The Warrumbungles are a group of eroded volcanic cores and dykes, forming a weird landscape of sharp, narrow peaks and rounded domes. The Warrumbungle National Park covers 19 651 hectares, and its more interesting central portion (containing the 'Grand High Tops') is about 5 by 4 km. The original volcanic area, an almost circular shield volcano (now deeply dissected), occupies about 1 200 km2. The centre of the Park is located about 45 km south-west of Coonabarabran, north-western New South Wales.
The Warrumbungles are largely made of trachyte rock, erupted about 13 - 17 million years ago in Cenozoic times. Large volumes of trachytic pyroclastics were erupted (now tuff and breccia) as a blanket over the surrounding countryside, together with formation of lava domes and short, thick trachyte flows.
The viscous magma being fed to the volcanoes eventually blocked many of the vents, and new vents would have emerged. Eventually the eruptions changed, and lava spread out as thick flows, burying earlier pyroclastics and domes as a wide shield developed. Over time, the erupted magma continued to be less viscous, and trachyte eruptions were replaced by basaltic flows (hawaiite and mugearite) which became thinner and longer, until all activity ceased around 13 million years ago.
The composite shield volcano would have reached about 50 km across, consisting of a large complex central vent and many parasitic vents, domes and dykes on the shield flanks. Erosion has cut through the volcanic pile and removed most of the later volcanic deposits, exposing rocks of the earlier volcanic episodes. The eroded volcanic cores and dykes form a picturesque grouping.

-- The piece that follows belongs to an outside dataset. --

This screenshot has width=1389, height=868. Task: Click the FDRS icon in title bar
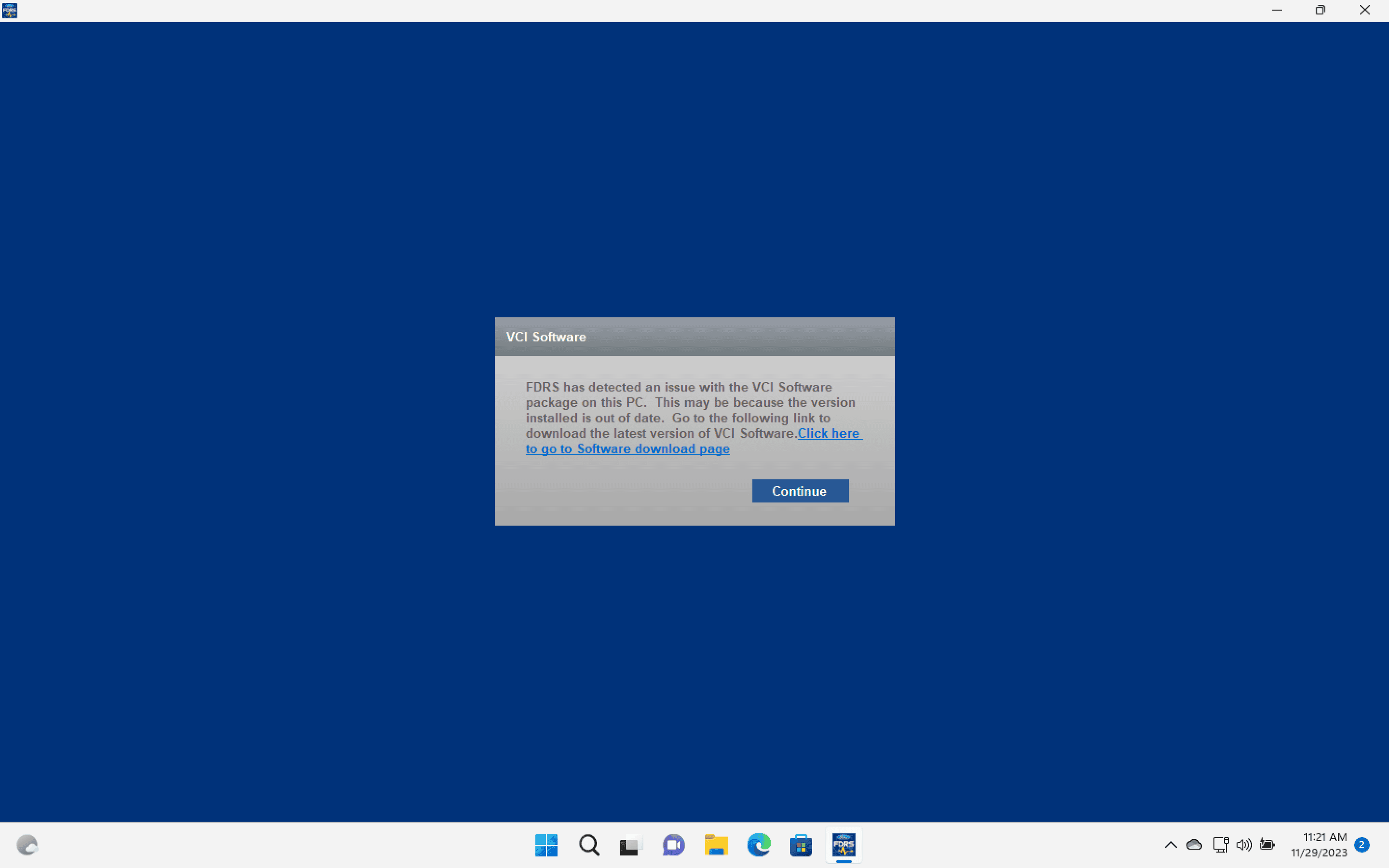click(x=9, y=10)
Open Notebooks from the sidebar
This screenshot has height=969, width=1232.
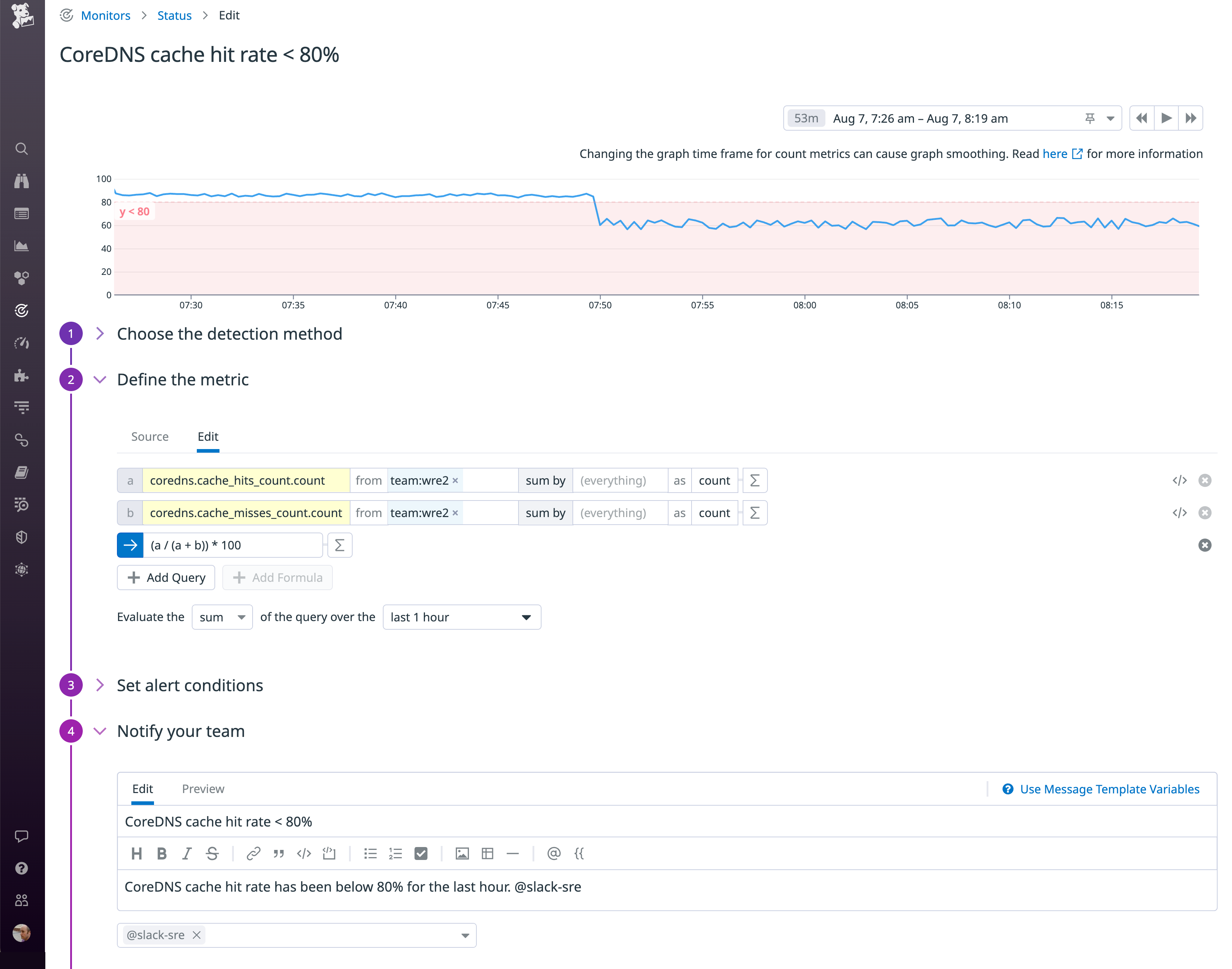pos(22,472)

Belougery Spire forms an irregular plug-like structure, and Belougery Split Rock forms rounded domes. Bluff Mountain (250 m high), made of coarse-grained trachyte, forms the largest lava dome of the Warrumbungle Volcano.
One famous feature is the Breadknife, a dyke which forms a narrow trachyte wall intruding pyroclastics and rising steeply into the air. It is traceable for over 600 m southward to Crater Bluff, its probable eruptive source.